**What needs to be done:** Reproduce the entries from the line containing "Image resolution: width=400" through the line containing "click(x=24, y=7)", inclusive, substituting "menu" for "dropdown" and leaving everything else unchanged.

•••

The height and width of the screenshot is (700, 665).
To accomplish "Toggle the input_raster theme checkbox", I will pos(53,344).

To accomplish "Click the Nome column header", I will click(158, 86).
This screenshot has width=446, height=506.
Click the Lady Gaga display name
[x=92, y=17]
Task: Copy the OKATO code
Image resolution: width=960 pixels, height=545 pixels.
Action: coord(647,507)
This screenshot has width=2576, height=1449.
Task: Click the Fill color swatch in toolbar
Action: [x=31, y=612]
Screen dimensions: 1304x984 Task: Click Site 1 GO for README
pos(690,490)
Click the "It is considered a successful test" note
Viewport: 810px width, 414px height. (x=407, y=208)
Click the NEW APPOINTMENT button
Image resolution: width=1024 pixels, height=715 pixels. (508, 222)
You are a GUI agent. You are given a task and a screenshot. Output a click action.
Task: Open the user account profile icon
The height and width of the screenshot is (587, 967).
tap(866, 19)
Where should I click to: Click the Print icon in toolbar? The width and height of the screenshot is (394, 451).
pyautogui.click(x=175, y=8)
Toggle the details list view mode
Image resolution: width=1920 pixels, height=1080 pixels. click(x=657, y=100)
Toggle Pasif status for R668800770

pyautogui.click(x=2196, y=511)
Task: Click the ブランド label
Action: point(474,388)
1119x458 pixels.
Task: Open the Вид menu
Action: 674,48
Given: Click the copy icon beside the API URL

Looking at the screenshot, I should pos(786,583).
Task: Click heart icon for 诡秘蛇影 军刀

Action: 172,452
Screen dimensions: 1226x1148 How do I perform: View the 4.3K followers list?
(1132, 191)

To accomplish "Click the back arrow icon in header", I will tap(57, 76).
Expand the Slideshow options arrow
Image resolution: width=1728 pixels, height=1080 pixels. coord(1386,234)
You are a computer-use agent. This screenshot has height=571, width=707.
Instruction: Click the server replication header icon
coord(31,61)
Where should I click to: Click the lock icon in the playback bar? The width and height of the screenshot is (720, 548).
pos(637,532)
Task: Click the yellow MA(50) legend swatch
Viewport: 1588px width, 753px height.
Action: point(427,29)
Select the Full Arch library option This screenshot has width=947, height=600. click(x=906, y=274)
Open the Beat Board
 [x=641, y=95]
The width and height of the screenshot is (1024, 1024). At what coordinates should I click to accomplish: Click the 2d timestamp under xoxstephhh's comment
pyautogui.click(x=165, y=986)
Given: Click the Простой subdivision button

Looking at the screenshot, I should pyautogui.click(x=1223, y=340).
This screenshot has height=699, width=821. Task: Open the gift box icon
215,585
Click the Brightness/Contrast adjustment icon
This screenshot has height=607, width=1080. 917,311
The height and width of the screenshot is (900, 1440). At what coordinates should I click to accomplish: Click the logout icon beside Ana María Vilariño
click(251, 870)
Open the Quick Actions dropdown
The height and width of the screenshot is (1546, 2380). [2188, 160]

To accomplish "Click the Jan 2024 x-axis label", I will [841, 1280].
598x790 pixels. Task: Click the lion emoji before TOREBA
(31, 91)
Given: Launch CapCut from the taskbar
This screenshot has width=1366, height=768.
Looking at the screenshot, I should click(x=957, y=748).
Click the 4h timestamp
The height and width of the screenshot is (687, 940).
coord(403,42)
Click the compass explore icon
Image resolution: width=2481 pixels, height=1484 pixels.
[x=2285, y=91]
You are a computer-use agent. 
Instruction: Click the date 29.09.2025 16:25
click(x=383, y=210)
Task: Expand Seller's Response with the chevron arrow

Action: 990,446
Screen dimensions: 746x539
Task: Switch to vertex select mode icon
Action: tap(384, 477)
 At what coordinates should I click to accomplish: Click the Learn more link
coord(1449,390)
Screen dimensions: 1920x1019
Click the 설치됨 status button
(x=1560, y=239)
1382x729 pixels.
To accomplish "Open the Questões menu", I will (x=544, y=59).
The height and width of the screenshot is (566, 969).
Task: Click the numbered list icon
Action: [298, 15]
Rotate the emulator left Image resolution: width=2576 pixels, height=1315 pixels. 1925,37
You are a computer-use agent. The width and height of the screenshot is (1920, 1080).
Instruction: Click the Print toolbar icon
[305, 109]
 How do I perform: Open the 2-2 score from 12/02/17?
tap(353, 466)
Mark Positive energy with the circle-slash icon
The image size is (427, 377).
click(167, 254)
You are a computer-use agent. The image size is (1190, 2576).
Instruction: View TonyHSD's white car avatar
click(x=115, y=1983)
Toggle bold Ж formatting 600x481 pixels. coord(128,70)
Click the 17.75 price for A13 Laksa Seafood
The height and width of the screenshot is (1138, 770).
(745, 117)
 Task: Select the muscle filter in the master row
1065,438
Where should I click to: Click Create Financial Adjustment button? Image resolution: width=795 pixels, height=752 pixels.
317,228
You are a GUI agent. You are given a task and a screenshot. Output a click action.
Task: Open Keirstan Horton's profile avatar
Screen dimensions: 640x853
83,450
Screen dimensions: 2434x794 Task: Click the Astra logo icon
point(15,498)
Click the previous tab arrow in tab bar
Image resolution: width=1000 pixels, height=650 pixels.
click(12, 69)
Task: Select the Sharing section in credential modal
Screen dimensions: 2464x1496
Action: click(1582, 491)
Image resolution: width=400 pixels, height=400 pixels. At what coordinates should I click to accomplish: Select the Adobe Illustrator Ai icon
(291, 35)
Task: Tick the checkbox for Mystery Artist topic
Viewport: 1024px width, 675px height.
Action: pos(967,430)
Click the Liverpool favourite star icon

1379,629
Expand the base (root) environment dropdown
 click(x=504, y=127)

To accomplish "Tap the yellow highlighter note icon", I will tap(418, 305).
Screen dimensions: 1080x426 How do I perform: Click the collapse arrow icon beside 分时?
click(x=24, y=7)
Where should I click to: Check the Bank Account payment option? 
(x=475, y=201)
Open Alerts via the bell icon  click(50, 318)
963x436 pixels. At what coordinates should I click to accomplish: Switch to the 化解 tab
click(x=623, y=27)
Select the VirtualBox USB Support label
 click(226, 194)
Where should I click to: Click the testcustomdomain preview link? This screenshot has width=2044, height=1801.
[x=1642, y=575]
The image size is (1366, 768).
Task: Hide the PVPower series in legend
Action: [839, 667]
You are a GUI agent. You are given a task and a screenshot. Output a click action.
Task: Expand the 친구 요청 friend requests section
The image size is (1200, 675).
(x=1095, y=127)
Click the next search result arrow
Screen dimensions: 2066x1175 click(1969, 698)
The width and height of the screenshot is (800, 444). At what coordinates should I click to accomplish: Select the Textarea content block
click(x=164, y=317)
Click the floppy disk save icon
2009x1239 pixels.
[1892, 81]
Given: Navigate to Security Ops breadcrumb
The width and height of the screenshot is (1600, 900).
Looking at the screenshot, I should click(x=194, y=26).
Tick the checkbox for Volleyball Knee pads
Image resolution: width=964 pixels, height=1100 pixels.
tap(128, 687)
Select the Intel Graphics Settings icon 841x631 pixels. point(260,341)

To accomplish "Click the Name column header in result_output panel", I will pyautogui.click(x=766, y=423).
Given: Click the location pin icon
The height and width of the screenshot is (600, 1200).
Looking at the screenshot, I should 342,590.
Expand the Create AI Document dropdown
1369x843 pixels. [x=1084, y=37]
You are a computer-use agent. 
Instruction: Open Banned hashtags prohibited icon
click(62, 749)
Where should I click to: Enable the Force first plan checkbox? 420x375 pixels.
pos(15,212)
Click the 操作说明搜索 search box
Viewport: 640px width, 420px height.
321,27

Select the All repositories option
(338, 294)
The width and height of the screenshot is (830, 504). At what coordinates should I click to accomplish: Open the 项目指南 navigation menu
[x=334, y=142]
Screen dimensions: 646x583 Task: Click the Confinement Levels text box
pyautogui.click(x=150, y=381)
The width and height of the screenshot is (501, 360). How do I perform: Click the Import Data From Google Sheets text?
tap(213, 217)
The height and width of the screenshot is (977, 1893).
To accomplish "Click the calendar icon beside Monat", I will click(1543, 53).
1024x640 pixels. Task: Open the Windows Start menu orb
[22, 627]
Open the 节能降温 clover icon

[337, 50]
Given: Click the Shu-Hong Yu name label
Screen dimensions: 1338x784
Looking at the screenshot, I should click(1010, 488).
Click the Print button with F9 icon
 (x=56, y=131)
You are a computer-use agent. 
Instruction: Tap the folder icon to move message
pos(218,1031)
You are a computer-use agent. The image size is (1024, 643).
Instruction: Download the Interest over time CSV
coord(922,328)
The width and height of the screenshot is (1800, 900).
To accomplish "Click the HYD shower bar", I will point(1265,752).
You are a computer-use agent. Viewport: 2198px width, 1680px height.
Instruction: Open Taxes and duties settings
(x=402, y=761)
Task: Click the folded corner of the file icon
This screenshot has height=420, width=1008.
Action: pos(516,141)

•••

**Response to the task:**
Image resolution: width=400 pixels, height=400 pixels. At what coordinates should I click to accomplish: Select the Adobe Illustrator Ai icon
(291, 35)
Task: Tick the checkbox for Mystery Artist topic
Viewport: 1024px width, 675px height.
Action: pos(967,430)
Click the Liverpool favourite star icon

1379,629
Expand the base (root) environment menu
 click(x=504, y=127)

To accomplish "Tap the yellow highlighter note icon", I will tap(418, 305).
Screen dimensions: 1080x426 How do I perform: Click the collapse arrow icon beside 分时?
click(x=24, y=7)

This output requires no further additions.